Does the chief inspector need a chief executive to help him toe the line? Geraldine Hackett and Clare Dean on advice to the inspection inquiry.
Reforms must check the power of Chris Woodhead, the chief inspector, MPs heard this week.
Mr Woodhead's Office for Standards in Education should have a management board and a chief executive, according to Greg Wilkinson, who was formerly responsible for the Audit Commission's contribution to local authority inspections.
OFSTED is the only inspectorate constituted as a non-ministerial government department, said Mr Wilkinson, now an education consultant with Anderson Consulting.
He told the education select committee, currently scrutinising OFSTED's work, that: "While it may in theory be accountable to the Prime Minister and Parliament, it is questionable whether either have the time or the information to scrutinise OFSTED's performance and hold it to account."
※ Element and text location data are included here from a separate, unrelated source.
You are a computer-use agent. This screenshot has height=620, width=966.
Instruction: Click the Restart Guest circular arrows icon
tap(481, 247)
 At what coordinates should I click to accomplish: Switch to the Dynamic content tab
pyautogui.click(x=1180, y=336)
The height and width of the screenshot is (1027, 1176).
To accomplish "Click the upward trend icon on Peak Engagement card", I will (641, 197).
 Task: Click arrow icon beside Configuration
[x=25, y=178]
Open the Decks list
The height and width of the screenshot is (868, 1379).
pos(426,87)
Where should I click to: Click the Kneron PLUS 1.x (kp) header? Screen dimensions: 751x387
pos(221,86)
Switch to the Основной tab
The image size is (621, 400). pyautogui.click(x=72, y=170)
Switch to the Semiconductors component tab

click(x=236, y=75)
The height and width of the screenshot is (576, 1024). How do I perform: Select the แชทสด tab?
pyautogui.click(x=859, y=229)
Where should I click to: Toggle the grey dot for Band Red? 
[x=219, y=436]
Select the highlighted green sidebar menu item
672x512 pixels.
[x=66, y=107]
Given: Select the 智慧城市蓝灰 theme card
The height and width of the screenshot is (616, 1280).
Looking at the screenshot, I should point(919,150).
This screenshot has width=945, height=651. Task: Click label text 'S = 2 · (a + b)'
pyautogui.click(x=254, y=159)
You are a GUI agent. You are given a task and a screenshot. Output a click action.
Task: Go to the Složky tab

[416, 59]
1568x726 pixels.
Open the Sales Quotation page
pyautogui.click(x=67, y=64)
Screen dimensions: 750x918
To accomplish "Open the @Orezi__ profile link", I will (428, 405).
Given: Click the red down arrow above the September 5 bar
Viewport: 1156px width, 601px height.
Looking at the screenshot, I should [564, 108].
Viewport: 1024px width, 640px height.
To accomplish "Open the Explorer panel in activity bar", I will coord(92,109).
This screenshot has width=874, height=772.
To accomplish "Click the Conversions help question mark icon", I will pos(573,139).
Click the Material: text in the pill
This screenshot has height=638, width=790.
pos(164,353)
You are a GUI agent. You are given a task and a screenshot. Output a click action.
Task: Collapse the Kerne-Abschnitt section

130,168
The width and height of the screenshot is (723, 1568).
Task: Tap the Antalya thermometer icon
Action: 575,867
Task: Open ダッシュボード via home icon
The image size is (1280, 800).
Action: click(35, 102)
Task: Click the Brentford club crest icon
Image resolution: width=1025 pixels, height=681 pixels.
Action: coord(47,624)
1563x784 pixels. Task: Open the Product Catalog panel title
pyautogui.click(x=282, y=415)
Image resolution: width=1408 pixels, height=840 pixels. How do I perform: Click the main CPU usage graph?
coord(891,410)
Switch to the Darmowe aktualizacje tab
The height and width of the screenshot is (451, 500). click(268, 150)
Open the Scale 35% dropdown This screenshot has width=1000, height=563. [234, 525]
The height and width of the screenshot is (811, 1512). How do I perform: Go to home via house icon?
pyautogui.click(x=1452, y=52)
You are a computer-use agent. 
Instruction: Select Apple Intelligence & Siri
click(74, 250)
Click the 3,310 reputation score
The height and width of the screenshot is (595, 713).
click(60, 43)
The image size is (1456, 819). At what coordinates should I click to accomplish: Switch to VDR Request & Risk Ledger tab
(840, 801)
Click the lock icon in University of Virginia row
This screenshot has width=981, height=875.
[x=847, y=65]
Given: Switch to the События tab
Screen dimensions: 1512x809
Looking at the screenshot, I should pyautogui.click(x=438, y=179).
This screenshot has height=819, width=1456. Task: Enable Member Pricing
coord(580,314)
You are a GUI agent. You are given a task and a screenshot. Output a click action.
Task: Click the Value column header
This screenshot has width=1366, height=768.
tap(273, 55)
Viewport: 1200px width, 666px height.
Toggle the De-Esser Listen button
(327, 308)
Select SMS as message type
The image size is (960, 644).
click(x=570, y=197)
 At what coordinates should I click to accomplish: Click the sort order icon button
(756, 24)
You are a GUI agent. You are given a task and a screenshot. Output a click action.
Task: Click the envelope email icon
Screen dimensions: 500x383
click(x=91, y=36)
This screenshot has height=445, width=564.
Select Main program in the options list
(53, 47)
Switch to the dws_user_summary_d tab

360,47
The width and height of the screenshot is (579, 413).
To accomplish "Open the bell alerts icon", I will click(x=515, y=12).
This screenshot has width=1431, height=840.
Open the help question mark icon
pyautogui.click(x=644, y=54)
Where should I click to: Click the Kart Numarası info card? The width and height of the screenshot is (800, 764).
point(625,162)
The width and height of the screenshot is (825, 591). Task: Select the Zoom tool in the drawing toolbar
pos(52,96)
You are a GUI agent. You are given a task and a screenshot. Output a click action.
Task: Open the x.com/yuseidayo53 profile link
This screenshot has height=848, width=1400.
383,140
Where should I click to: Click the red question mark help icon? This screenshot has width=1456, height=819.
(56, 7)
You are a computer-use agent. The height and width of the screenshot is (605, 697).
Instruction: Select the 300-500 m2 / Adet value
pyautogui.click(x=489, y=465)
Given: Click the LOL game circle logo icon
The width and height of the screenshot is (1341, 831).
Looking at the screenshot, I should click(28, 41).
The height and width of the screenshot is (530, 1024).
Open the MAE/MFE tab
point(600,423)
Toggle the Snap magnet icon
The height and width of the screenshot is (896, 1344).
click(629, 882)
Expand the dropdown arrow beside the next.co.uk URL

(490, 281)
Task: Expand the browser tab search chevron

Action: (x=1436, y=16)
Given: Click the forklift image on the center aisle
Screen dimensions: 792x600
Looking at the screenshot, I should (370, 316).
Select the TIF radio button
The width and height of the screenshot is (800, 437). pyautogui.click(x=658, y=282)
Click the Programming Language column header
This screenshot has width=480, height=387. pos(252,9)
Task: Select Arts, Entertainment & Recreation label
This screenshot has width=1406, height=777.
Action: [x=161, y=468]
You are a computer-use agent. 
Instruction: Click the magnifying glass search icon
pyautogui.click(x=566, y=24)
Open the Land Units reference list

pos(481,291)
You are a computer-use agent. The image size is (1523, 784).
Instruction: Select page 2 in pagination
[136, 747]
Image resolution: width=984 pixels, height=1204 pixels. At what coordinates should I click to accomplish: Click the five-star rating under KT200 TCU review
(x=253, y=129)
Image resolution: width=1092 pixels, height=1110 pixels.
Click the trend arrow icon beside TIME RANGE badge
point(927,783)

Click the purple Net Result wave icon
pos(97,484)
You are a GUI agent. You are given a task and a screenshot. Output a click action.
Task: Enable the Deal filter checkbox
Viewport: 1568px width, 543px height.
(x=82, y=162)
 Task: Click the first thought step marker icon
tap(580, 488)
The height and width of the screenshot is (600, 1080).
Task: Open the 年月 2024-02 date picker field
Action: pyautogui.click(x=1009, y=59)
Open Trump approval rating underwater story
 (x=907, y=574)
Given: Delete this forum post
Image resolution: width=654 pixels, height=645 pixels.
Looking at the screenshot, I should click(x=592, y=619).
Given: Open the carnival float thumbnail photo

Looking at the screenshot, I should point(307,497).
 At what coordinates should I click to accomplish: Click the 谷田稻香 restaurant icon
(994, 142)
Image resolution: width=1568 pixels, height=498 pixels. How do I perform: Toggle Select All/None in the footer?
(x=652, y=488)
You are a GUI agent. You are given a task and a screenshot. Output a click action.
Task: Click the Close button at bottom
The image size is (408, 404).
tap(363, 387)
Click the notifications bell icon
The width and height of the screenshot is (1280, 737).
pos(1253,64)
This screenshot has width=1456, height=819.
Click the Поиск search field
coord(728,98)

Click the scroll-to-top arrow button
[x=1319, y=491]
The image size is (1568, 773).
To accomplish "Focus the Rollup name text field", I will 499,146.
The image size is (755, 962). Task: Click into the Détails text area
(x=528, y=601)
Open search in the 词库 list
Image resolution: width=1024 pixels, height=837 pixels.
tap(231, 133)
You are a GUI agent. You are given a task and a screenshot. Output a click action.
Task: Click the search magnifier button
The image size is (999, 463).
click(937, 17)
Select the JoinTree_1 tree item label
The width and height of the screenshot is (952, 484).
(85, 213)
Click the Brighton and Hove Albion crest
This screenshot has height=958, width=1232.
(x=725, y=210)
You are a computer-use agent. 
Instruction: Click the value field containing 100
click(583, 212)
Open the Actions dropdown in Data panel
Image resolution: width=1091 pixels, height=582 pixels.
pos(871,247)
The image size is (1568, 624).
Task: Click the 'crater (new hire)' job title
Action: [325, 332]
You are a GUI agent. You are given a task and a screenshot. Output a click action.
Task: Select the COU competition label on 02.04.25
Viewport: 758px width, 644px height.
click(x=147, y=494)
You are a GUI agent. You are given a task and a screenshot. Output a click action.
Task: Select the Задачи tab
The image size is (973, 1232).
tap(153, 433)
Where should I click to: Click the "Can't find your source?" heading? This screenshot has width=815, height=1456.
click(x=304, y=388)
Mr Wilkinson criticised the inspection reports on local education authorities for producing conclusions based on weak evidence. He cited cases of critical judgments on local authorities' overall performance based on the views expressed by heads or teachers at only one or two schools.
Local authorities also complained of wild judgments, bias, prejudice and discourteous inspectors carrying out evaluations at the fringes of their competence. In written evidence to MPs they criticise an uneven quality of accredited inspectors, and an expensive service which has lost teachers' and local authorities' respect.
Southampton, one of the councils which wrote to the all-party select committee, said: "There is little evidence that OFSTED is providing an objective view of the education system to ministers.
"The evidence should be allowed to speak for itself, rather than be selectively trumpeted to match the music of the moment."
It added: "The core cadre of HMIs give good value. The itinerant players are so variable in quality that overall their evaluations have limited credibility."
Gloucestershire urged abandonment of the full framework for the inspection of all schools. High performing schools needed different measures against which they can be judged, it said.
"This will enable the exposure of the smug school in the good neighbourhood which routinely achieves results which may be high but which add little value to pupils' existing attainments."
Graham Lane, chairman of the Local Government Association, told MPs the LGA believed the chief inspector of schools needed a high profile to communicate the national importance of education. He said OFSTED represented value for money. Its costs amount to 0.6 per cent of the total education budget. But the LGA believes OFSTED should be managed by a board and there should be clearer rules for appointing the chief inspector.